Tom floated in the air, pale and see-through, muttering to himself.

"Every time I try to kill him, it never works," he said in near tears.

Hagrid, one of the staff in Hogwarts, suddenly started to sing about rubbing meat and mayonnaise in people's hair.

Dumbledore was naked, (a horrifying image), in a cake, singing a song terribly as he waved his arms like a maniac.

Luna made a battle cry, and she ran towards Dumbledore, trampling him under her steed's sparkling hooves.

Harry ignored all of the chaos, and went to the kitchens, where he took a box of pizza, ran it under the sink and finally putting it in the oven as he baked the thing, box and all.

Then, he shrunk to three inches, and took off his clothes.

He started to bath in the cheesy sink water, and out-of-the-blue, Tom appeared, his face peeking from the water.

Harry didn't even react.

"Hello, Mother of Awesomeness and Supreme Lady of the Snakes."

Tom nodded solemnly.

"Hello to myself too.
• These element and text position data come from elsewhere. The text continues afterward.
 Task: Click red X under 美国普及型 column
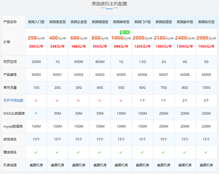point(57,101)
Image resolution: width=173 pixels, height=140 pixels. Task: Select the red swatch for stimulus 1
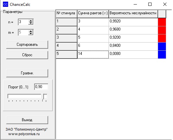pyautogui.click(x=162, y=22)
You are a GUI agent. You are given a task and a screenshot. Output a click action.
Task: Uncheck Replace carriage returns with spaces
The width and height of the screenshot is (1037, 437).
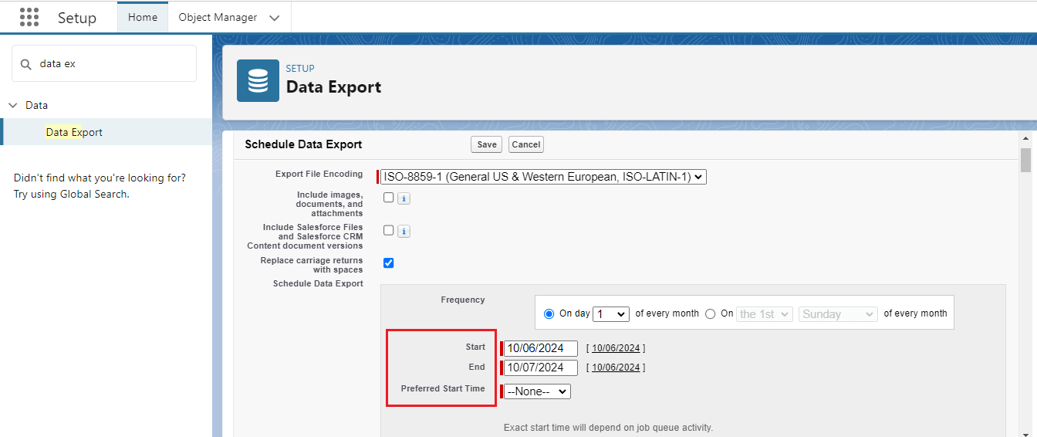click(389, 263)
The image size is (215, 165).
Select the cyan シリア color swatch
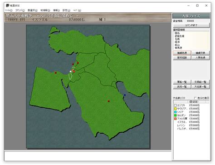coord(176,112)
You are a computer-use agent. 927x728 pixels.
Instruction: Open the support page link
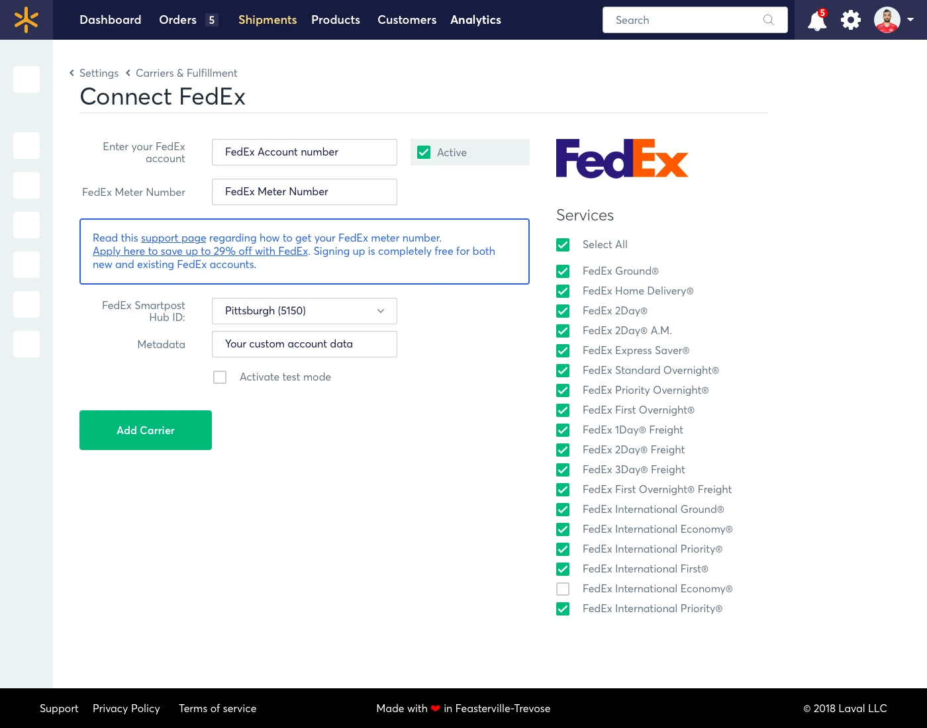(173, 238)
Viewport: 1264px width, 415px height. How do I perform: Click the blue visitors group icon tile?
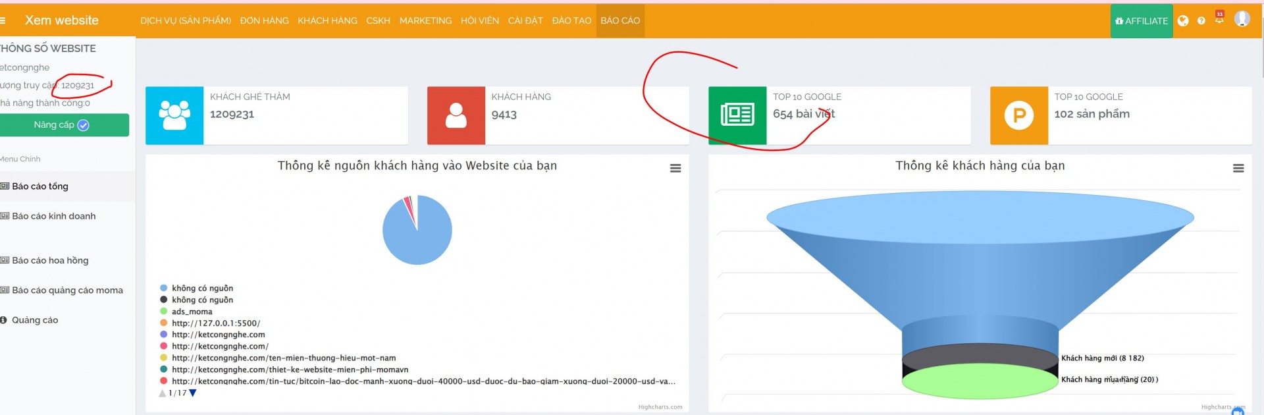pos(174,115)
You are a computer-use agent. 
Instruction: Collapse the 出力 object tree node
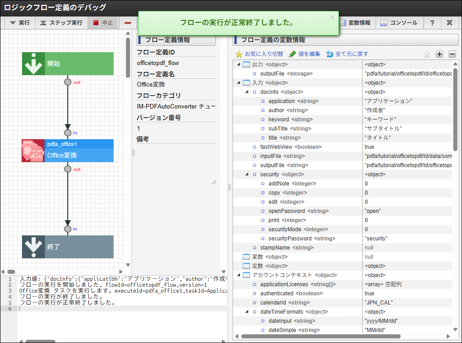coord(239,65)
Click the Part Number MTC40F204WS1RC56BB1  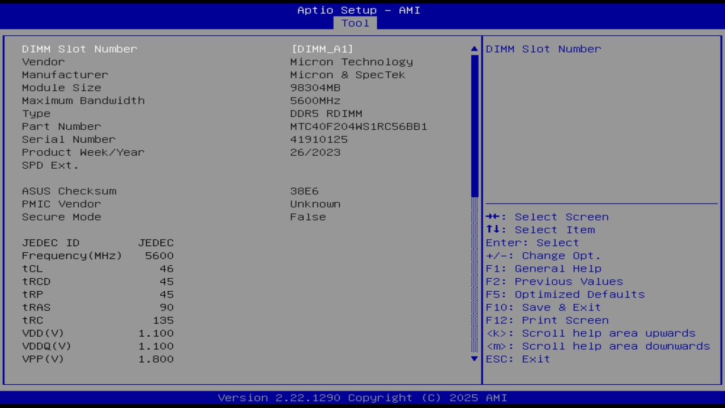pyautogui.click(x=359, y=126)
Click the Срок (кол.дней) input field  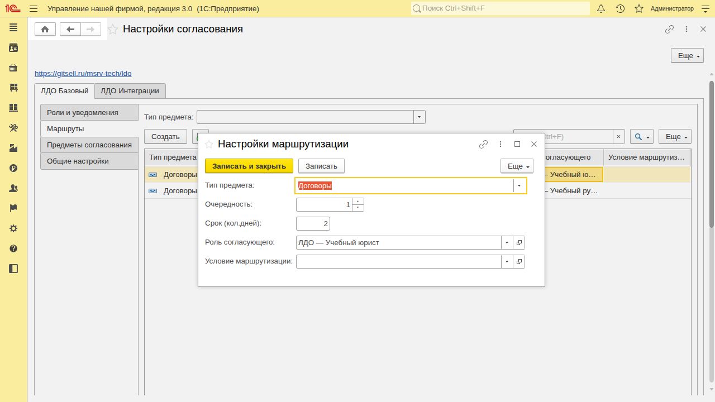pyautogui.click(x=313, y=224)
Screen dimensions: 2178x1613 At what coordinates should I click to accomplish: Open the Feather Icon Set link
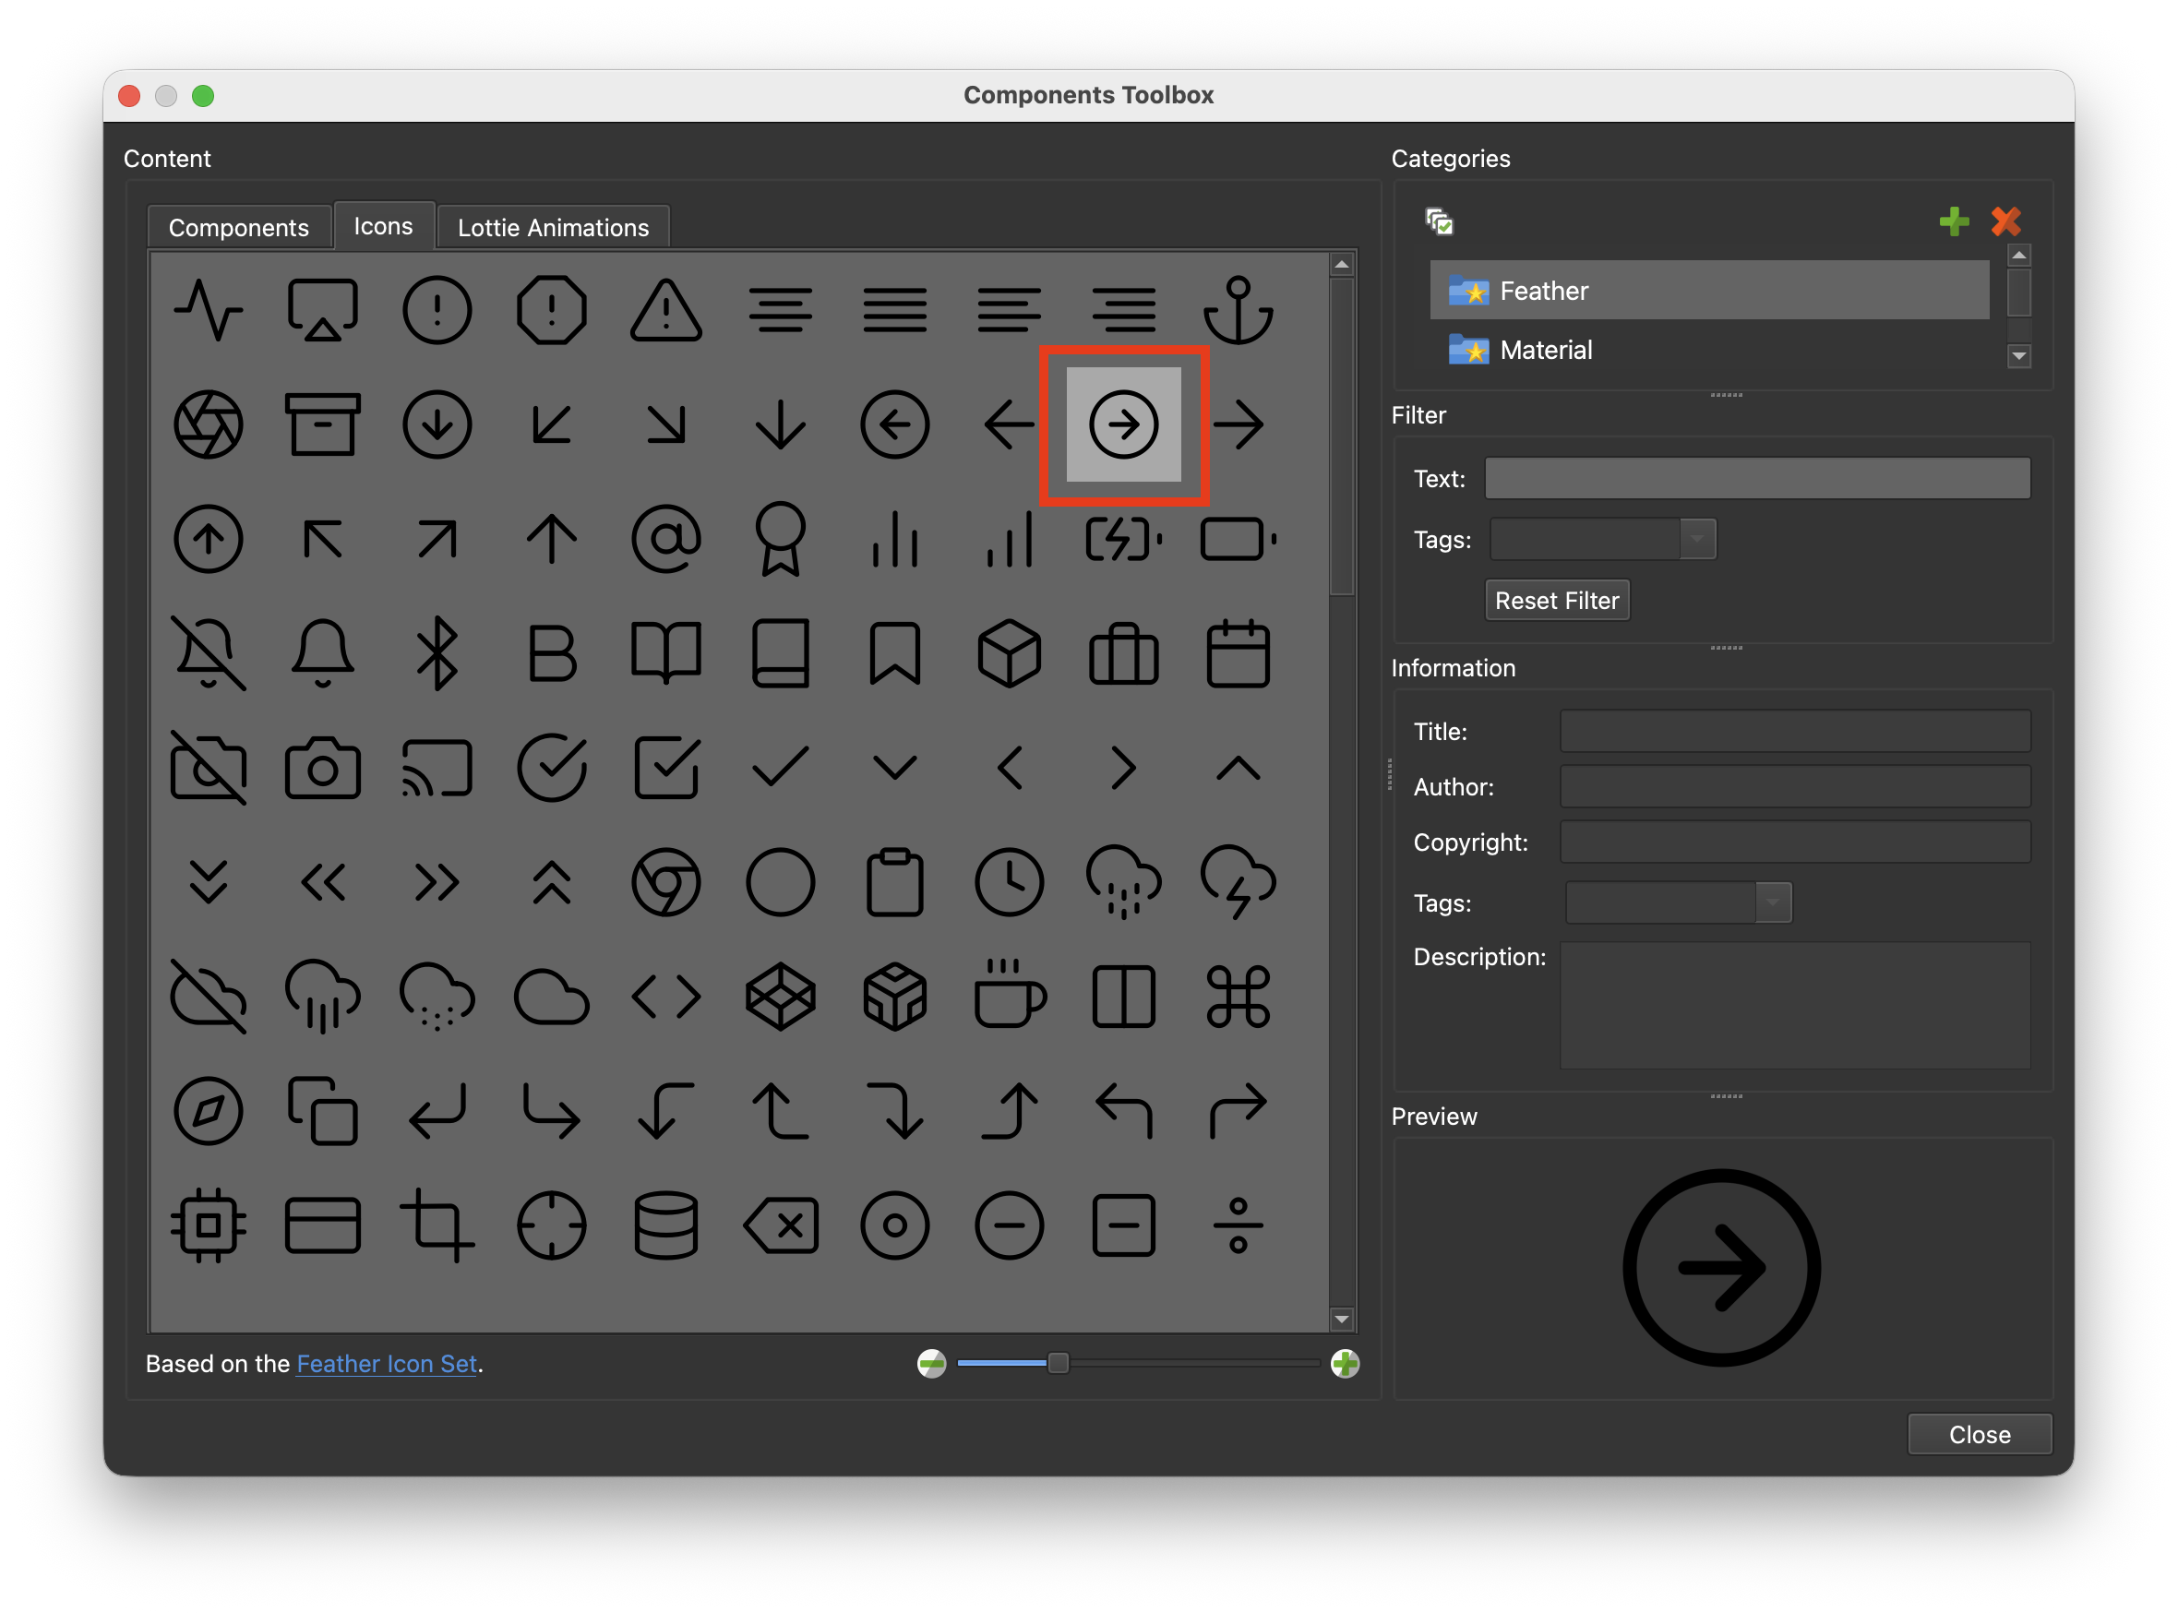[387, 1363]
I'm hungry for something long, thick and hard. Especially something cherry flavored."

Harry nodded, and then whipped out a popsicle the size of a couch. Tom smiled, and then swallowed the thing whole, his mouth bulging with the size.

That was when Harry woke up.

He clutched his pounding heart, feeling the sweat sticking his hair to his forehead.

His eyes were wide with horror, and he looked like he had seen the terrors of the world.

"What. The. Everlasting. Fuck."

—————————————————————

Harry groaned. He slumped onto the ground as he arrived in the clearing.

Tom slithered our of his cave, before he squeaked, collapsing to the ground.

Surprisingly, after the incident, it wasn't as awkward as it seemed.

If anything, it made their bond stronger.

Harry was incredibly thankful for that, and he turned to stare at Tom's early morning beauty.